Anne-Marie Zucchelli, Instantanés, sélection de textes tirés d’Espace d’un instant, mis en musique pour piano-jouet par Damien Charron
Inquiétudes
De nos jours cassés, cailloux et poussières s’élèvent en tourbillons
et nous entraînent sur leur orbite, peut-être perdus, peut-être emportés vers le même anéantissement.
*
Je veille… c’est ma ruse vivante. Je pose les mains sur ce que nous touchons. Je frotte les poignées, les carafes, la rambarde.
Mais de la moitié que j’oublie, je ne me réveille pas.
*
J’ai le goût décevant de compter les cailloux, d’attendre la faveur du territoire figuré à l’intérieur duquel je me déplace. Il est si difficile de le renouveler.
Les chemins que j’emprunte pour la première fois me semblent familiers, car d’autres pas remontent à travers les miens.
Mouvements
A escalader ces journées à hauteur de maison, le monde me manque et j’en supplie la présence.
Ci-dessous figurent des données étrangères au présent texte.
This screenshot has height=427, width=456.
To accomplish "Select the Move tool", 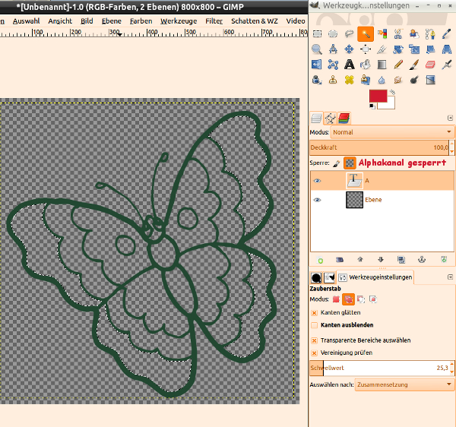I will (349, 49).
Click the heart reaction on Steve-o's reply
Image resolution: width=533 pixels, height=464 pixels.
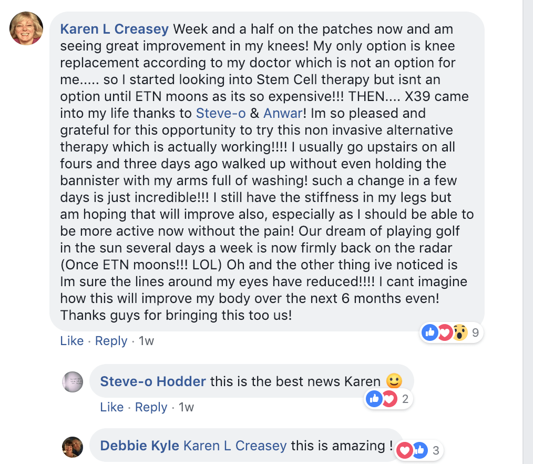388,399
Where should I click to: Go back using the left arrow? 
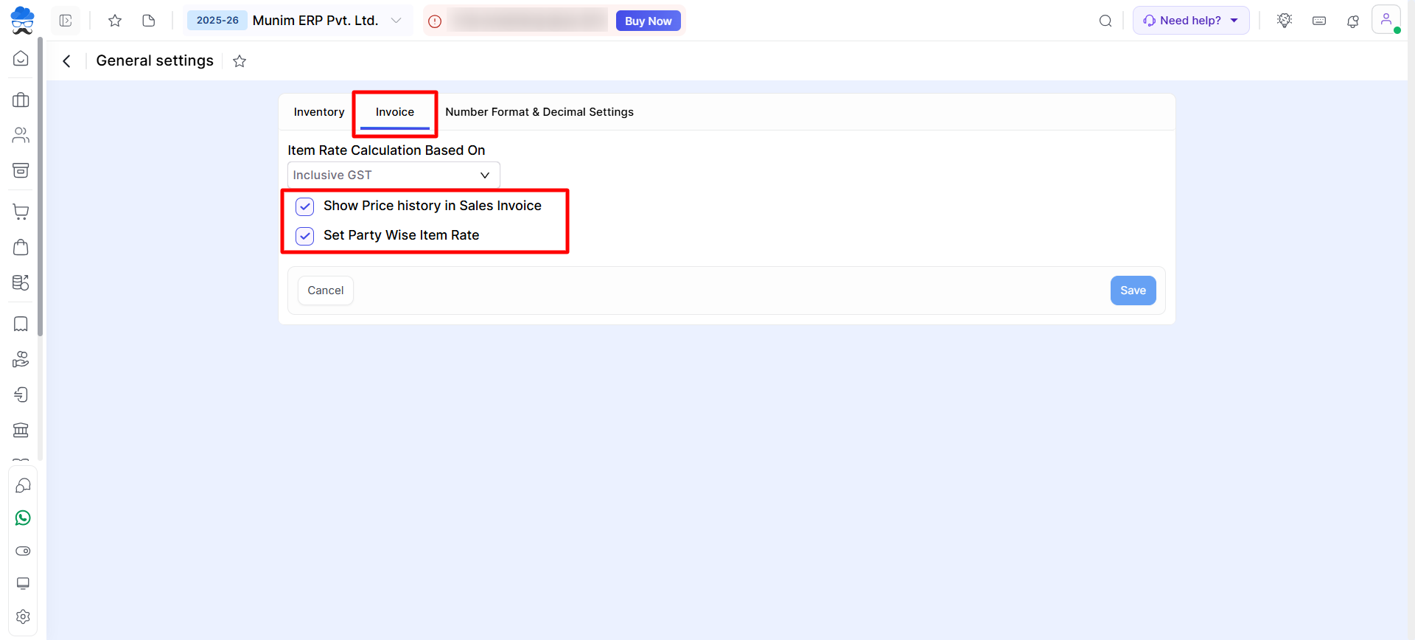pos(67,61)
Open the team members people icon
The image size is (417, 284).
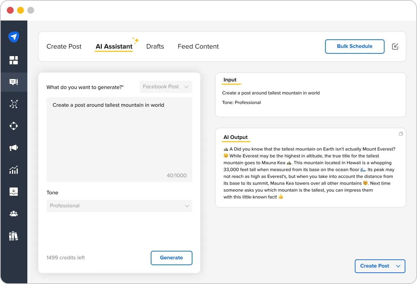click(x=14, y=214)
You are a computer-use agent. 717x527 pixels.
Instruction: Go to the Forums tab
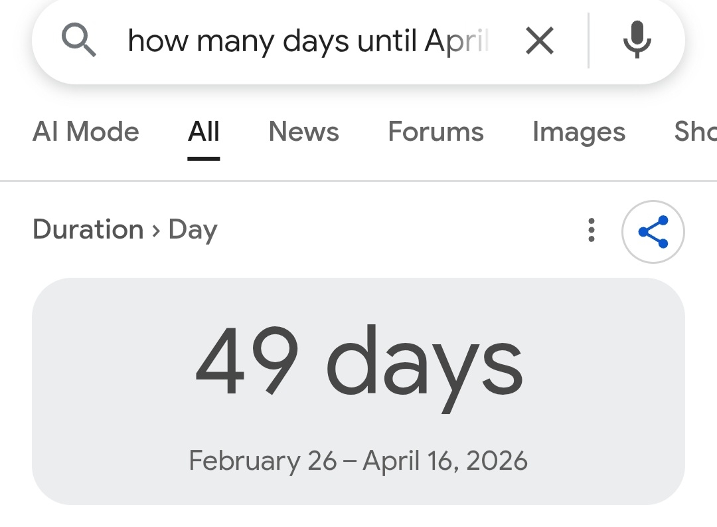[436, 132]
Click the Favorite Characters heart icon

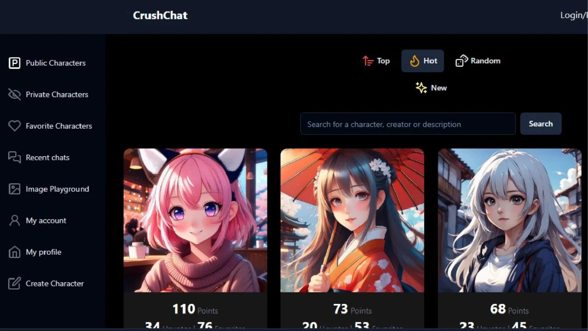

Alors, dans la rue réduite au silence, j’entends le mouvement des branches dans l’air et je suis remplie de gratitude.
*
Dans le si suave silence dans lequel je m’enfonce, le chant du merle jaillit en filet de fontaine et redresse le ciel d’un coup.
Ma joie brûle sans laisser de cendre.
*
A rebrousse-poil sur les chemins, mes mains serrant des poignées de crins, j’escalade le ciel.
Au-dessus, rament de lourdes barques qui frottent de leurs bords le sel éparpillé de l’air.
Plantes
Tige sur tige je me hisse à hauteur de terre,
le ciel sur la tête après m’être baissée.
Dans l’instant, je vis.
*
Herbes entre mes doigts.
Sur le gazon, dessus, dessous, fume un peu de sol remué parmi les fétus.
L’étonnement vient de ce gris doux et de la ferveur odorante de la terre mouillée.
*
Du plus bas, du minuscule, mousse sous les pieds, je fais un sol.
J’y navigue comme le sel court dans l’eau pour ne pas s’assécher au soleil.
Présenté à Sète en juillet 2021 lors du festival Voix vives en Méditerranée, par les éditions Pourquoi viens-tu si tard ? Présenté aux portes ouvertes « Pleins Feux » d’Ivry-sur-Seine, atelier de Ghislaine Escande, en octobre 2021.